Mr. Furto & Lady Paccottilla – Water Blues Ep
Un mondo acqueo e distorto, dove il blu della profondità diventa Blues, disordinato e semplice. Parlo del (piccolo) universo di Mr. Furto & Lady Paccottilla, duo di Cremona (gentiluomo lui, fanciulla lei, basso lui, batteria lei). Water Blues, questo il titolo dell’EP, contiene 5 brani, di cui uno, la title track, sta sotto il minuto e mezzo ed è più che altro (o almeno credo) una scusa per dare il titolo al disco. Si dicono curiosi di capire quale etichetta può venir loro affibbiata: secondo me fanno (per l’appunto) del Rock-Blues con una punta di Lo-Fi (la batteria, dritta e lineare, in primis, ma anche la semplicità caciarona delle linee di basso, distorte e blueseggianti, e la voce, cupa, scura, gonfia – che esce molto bene in un pezzo energico come “Endless Riot”, suona creepy quanto basta in “Stonhead”, nel resto naviga). Insomma, sono tipo i White Stripes (e glielo avranno detto tremila volte), ma non è solo per il duo uomo-donna con lei alla batteria, è il mix di Rock/Blues/semplicità dell’insieme che porta la mente ai coniugi White. Poi, ok, non ne hanno la follia né il virtuosismo – ma vabbè, stiamo parlando del maledetto Jack White, non ci sono paragoni che tengano.
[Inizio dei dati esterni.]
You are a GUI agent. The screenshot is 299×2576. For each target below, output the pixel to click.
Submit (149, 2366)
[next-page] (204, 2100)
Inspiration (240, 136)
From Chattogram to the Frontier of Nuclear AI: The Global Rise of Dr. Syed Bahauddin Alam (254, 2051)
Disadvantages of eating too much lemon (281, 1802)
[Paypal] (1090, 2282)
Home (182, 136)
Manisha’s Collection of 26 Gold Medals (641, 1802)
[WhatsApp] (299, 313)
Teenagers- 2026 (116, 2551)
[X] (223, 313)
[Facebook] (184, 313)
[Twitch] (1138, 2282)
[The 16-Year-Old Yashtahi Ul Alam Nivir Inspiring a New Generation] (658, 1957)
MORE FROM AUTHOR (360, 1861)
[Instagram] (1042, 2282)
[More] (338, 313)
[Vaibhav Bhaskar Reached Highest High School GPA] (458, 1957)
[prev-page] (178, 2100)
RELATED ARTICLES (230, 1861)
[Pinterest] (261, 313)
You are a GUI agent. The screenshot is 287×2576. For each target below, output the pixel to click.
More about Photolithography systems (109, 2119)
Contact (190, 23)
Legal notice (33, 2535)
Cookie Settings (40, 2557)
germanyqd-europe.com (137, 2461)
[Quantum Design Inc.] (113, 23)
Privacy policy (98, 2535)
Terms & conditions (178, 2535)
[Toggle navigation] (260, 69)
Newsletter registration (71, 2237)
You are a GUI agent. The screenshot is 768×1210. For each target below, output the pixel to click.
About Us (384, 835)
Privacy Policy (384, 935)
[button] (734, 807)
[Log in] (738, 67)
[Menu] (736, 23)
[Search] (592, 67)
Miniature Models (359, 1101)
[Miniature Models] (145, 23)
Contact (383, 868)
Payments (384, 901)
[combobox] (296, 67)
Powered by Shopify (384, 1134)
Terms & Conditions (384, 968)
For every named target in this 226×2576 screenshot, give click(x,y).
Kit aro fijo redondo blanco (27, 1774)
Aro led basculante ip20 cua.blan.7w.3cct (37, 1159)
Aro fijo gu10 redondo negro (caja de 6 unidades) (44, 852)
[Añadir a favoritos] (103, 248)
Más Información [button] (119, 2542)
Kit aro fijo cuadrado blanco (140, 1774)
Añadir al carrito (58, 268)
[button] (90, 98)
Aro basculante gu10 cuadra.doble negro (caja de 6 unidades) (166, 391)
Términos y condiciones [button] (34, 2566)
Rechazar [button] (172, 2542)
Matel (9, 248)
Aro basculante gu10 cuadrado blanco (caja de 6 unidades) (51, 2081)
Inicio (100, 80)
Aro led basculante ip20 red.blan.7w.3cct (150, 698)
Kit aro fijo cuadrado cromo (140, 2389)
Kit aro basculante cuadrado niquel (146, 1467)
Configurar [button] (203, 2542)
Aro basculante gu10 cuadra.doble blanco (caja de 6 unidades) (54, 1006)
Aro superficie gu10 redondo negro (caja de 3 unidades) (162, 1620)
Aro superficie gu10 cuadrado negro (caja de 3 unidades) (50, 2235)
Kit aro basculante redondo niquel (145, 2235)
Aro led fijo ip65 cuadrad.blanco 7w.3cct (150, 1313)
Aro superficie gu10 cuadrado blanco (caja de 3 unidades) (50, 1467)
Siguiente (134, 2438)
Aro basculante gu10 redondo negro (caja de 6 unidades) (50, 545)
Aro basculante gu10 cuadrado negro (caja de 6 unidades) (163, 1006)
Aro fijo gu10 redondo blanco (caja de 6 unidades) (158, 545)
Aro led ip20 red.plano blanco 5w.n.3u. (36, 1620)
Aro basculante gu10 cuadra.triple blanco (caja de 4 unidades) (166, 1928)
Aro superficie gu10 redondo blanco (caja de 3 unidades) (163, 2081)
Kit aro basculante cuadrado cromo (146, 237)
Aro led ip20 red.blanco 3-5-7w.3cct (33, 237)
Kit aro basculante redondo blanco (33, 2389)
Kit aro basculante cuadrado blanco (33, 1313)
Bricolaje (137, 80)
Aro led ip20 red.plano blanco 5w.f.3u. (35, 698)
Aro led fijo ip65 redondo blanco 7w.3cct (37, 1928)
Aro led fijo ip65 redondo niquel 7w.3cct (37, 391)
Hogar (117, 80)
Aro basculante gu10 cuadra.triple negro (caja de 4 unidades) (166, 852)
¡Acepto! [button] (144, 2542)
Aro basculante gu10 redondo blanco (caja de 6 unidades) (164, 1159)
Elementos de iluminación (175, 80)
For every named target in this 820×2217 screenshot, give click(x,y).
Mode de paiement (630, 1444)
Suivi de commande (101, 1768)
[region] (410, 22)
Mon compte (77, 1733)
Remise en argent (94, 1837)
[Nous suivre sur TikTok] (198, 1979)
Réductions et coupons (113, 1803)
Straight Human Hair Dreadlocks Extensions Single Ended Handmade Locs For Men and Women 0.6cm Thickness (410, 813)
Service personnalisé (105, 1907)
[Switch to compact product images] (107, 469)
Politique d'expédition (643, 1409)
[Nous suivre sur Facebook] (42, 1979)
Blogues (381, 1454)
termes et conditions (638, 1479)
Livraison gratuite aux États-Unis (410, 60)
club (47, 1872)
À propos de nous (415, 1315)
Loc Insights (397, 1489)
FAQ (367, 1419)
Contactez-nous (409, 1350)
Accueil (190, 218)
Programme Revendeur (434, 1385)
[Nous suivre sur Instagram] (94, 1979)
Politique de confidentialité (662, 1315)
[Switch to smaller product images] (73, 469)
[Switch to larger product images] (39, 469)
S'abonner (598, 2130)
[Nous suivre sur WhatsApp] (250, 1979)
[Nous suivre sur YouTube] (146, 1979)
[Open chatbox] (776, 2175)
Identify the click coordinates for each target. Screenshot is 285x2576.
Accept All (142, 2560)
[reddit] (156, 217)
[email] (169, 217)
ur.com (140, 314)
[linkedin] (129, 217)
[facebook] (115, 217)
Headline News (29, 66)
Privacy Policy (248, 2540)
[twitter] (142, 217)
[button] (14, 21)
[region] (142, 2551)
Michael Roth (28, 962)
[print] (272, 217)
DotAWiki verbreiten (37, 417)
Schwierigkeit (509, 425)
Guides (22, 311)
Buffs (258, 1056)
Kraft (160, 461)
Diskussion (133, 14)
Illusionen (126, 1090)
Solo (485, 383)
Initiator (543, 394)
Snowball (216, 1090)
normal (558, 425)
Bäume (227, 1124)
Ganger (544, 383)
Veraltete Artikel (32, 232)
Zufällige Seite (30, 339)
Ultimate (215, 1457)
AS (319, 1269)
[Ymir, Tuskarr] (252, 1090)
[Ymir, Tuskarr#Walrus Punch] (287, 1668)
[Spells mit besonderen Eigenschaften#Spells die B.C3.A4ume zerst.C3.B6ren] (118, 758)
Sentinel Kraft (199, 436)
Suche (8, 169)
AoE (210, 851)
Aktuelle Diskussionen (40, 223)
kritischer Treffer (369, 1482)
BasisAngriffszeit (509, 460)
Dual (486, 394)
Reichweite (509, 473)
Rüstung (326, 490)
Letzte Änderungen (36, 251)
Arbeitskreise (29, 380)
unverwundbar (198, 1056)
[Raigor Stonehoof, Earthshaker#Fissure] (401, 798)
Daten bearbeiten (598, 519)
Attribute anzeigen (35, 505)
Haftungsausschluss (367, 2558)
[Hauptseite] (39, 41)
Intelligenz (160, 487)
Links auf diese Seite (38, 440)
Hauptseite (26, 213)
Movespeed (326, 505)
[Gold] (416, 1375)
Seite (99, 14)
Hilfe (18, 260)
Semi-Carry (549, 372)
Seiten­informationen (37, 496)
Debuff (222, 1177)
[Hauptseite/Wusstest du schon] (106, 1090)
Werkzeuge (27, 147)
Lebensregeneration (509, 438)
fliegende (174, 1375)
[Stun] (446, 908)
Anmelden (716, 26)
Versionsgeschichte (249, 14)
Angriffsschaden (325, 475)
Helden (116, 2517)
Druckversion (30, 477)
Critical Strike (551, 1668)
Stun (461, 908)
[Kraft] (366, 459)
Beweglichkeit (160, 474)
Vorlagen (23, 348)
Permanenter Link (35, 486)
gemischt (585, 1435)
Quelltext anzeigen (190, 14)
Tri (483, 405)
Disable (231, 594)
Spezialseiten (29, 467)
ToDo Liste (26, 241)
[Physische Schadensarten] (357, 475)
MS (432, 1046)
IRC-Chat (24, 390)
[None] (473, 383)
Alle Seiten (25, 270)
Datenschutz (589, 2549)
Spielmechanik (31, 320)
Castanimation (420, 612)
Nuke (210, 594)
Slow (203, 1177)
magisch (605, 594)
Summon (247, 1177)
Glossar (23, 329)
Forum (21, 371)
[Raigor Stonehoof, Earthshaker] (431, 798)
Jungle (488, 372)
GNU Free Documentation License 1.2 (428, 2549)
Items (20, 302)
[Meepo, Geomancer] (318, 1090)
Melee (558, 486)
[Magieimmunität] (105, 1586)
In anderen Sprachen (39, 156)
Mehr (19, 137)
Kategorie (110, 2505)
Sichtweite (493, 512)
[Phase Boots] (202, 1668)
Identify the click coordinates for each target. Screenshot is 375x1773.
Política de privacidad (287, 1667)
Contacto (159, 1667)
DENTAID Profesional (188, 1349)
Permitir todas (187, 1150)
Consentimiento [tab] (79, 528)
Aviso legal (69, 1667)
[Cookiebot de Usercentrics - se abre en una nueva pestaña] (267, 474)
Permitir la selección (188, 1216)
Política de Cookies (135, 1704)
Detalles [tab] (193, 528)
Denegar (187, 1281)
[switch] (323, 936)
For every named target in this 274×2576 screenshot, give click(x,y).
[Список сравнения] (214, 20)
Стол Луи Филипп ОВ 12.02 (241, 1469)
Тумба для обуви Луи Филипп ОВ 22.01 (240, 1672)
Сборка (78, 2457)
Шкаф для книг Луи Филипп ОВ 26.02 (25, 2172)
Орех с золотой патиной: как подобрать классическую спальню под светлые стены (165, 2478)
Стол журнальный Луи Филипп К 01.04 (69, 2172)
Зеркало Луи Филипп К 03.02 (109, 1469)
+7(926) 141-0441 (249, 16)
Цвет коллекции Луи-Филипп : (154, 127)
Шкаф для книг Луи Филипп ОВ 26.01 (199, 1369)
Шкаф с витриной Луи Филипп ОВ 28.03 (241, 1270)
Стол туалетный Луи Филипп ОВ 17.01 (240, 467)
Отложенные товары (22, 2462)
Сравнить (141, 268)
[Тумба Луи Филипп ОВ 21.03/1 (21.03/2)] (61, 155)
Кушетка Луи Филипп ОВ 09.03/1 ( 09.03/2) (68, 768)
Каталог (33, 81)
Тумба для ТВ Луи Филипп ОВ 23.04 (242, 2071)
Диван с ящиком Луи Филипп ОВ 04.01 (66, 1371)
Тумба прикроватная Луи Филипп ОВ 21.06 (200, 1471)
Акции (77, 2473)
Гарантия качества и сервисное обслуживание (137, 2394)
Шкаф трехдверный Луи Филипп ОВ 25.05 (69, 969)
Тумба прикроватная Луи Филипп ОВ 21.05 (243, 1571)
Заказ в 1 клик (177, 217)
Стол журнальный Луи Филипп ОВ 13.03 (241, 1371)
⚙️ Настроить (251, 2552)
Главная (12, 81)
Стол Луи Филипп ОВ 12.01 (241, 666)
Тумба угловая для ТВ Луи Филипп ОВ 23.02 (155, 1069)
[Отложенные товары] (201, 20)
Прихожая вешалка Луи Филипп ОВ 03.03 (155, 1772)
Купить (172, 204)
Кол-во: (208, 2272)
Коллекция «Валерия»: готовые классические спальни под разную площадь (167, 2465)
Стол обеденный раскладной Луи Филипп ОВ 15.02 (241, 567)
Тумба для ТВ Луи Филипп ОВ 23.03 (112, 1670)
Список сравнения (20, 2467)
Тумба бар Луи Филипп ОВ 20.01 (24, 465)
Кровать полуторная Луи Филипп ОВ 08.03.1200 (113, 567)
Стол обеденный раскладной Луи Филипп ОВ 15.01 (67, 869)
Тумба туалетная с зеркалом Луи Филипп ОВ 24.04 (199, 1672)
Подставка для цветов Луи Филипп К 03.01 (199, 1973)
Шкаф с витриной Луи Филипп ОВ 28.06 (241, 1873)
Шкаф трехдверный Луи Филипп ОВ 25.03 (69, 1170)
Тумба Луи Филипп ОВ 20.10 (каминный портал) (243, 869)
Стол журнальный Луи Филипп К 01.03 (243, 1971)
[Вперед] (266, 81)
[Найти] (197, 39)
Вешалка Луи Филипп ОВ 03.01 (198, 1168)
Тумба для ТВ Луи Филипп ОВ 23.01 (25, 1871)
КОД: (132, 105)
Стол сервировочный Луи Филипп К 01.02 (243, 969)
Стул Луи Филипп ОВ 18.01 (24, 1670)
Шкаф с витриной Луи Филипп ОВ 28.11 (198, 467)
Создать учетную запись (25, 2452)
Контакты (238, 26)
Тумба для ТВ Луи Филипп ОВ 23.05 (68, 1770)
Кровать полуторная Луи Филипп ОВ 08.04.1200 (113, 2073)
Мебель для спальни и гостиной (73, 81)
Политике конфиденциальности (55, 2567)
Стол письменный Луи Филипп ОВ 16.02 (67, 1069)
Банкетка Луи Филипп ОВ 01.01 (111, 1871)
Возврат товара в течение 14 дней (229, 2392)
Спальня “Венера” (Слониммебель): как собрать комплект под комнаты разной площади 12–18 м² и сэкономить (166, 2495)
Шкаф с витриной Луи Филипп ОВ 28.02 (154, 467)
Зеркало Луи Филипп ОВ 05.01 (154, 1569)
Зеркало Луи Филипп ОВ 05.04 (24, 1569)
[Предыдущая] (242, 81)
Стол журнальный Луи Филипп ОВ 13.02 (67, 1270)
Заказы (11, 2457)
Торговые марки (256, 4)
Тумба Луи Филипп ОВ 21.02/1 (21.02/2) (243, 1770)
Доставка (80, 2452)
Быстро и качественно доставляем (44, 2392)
Mi ha cambiato la giornata, questo Water blues? Non molto, devo ammetterlo. Ma qualcosa d’interessante c’è: saltando a piè pari la prima parte, il disco si eleva all’arrivo di “Endless Riot”, muscolare e ficcante, per poi volare alto con “Kazakh March”, brano che chiude l’EP, e che più si discosta dal modus operandi messo in atto nel resto del lavoro. Meno Blues, più ossessivo, più intrigante (a mio modesto parere).
Insomma, stoffa ce n’è, curiosità di vederli dal vivo pure, manca forse un po’ di delirio, uno scombinare le carte più radicale, più energico. Forza, e avanti con un full lenght. Fatemi sapere.